I'm adapting the code from the Google's BluetoothChat example with a simple thread reading the input stream from a Bluetooth device.
Most of the times, I can seem to continuously read the bytes from the device forever. However, sometimes the reading stops after a few rounds.
08-15 17:09:28.123: E/BluetoothCommService(19749): disconnected
08-15 17:09:28.123: E/BluetoothCommService(19749): java.io.IOException: Software caused connection abort
08-15 17:09:28.123: E/BluetoothCommService(19749): at android.bluetooth.BluetoothSocket.readNative(Native Method)
08-15 17:09:28.123: E/BluetoothCommService(19749): at android.bluetooth.BluetoothSocket.read(BluetoothSocket.java:388)
08-15 17:09:28.123: E/BluetoothCommService(19749): at android.bluetooth.BluetoothInputStream.read(BluetoothInputStream.java:96)
08-15 17:09:28.123: E/BluetoothCommService(19749): at java.io.InputStream.read(InputStream.java:163)
08-15 17:09:28.123: E/BluetoothCommService(19749): at org.projectproto.yuscope.BluetoothCommService$ConnectedThread.run(BluetoothCommService.java:406)

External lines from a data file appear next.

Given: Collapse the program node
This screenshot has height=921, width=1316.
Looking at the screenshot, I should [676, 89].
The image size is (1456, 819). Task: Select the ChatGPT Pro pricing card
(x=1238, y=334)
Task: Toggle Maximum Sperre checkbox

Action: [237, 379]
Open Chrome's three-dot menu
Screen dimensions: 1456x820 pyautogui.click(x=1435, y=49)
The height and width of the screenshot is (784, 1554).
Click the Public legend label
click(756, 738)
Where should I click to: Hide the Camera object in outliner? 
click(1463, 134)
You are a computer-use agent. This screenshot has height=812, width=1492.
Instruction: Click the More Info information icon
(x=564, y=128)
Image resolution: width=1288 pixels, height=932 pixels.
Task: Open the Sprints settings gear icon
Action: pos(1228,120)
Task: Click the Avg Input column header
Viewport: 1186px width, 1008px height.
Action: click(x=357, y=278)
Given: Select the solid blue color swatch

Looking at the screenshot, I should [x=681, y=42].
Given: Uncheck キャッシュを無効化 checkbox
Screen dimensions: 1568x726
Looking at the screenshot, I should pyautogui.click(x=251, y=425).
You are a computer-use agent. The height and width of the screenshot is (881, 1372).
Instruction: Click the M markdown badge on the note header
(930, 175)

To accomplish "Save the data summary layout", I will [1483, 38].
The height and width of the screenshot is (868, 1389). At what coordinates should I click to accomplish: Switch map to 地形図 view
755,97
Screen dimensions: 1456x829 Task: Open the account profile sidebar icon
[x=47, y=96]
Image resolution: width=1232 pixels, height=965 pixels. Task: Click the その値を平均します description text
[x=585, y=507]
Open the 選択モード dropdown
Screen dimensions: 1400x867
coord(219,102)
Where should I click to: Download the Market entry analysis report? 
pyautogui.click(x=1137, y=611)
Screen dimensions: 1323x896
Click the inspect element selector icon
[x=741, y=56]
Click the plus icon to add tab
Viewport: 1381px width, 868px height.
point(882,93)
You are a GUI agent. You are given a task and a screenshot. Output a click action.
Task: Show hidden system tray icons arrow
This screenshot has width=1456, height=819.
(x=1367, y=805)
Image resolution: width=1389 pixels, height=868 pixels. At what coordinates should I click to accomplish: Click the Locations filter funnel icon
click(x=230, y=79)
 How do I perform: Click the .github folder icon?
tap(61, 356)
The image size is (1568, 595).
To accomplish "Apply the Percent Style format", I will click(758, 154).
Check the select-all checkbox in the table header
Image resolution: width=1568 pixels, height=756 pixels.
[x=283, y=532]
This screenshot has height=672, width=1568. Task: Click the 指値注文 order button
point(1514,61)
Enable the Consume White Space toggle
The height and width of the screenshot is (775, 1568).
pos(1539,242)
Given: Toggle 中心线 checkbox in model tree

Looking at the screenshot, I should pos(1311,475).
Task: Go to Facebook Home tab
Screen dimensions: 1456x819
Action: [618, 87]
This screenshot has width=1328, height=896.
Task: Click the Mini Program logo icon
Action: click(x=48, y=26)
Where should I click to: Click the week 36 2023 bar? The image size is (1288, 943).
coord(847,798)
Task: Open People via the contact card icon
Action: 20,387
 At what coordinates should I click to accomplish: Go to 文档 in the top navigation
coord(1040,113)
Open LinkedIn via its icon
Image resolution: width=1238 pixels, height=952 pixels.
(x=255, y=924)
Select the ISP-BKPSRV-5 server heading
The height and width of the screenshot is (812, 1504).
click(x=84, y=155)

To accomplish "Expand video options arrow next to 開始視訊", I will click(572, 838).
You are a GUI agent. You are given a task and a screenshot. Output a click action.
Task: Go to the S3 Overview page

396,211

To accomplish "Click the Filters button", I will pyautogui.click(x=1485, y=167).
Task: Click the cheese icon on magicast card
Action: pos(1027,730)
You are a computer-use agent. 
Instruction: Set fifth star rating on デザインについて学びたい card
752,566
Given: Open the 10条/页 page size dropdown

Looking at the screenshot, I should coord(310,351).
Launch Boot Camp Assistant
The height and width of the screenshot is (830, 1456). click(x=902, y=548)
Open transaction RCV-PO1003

The thread that read data from the Bluetooth device:
public class ConnectedThread extends Thread {
private final BluetoothSocket mmSocket;
private final InputStream mmInStream;
private final OutputStream mmOutStream;
public ConnectedThread(BluetoothSocket socket) {
Log.d(TAG, "create ConnectedThread");
mmSocket = socket;
InputStream tmpIn = null;
OutputStream tmpOut = null;
// Get the BluetoothSocket input and output streams
try {
tmpIn = socket.getInputStream();
tmpOut = socket.getOutputStream();
} catch (IOException e) {
Log.e(TAG, "temp sockets not created", e);
}
mmInStream = tmpIn;
mmOutStream = tmpOut;
}
public void run() {
Log.i(TAG, "BEGIN mConnectedThread");
int bufSize = 5;
byte[] buffer = new byte[bufSize];
//Number of bytes read into the buffer return by mmInStream.read()
int bytesReceived = 0;
// Keep listening to the InputStream while connected
while (true) {
try {
// Read from the InputStream
bytesReceived = mmInStream.read(buffer);//this is line 406 where the exception is caught
// Send the obtained bytes to the UI Activity
if (bytesReceived>-1) {
mHandler.obtainMessage(MyUIAactivity.MESSAGE_READ, bytesReceived, -1, buffer).sendToTarget();
}
} catch (IOException e) {
Log.e(TAG, "disconnected", e);
connectionLost();
// Start the service over to restart listening mode
BluetoothCommService.this.start();
break;
} catch (Exception e) {
Log.e(TAG, "some weird exception thrown", e);
}
}
}
Updates
I have obviously read this question before posting my own. My question has a very specific context (communication between an Android phone and some health device supporting Bluetooth 2.0) which is different from the other question. Also, that Microsoft's article mentioned there really doesn't help me at all not to mention the fact that the answer on Stackoverflow itself appears unclear to me.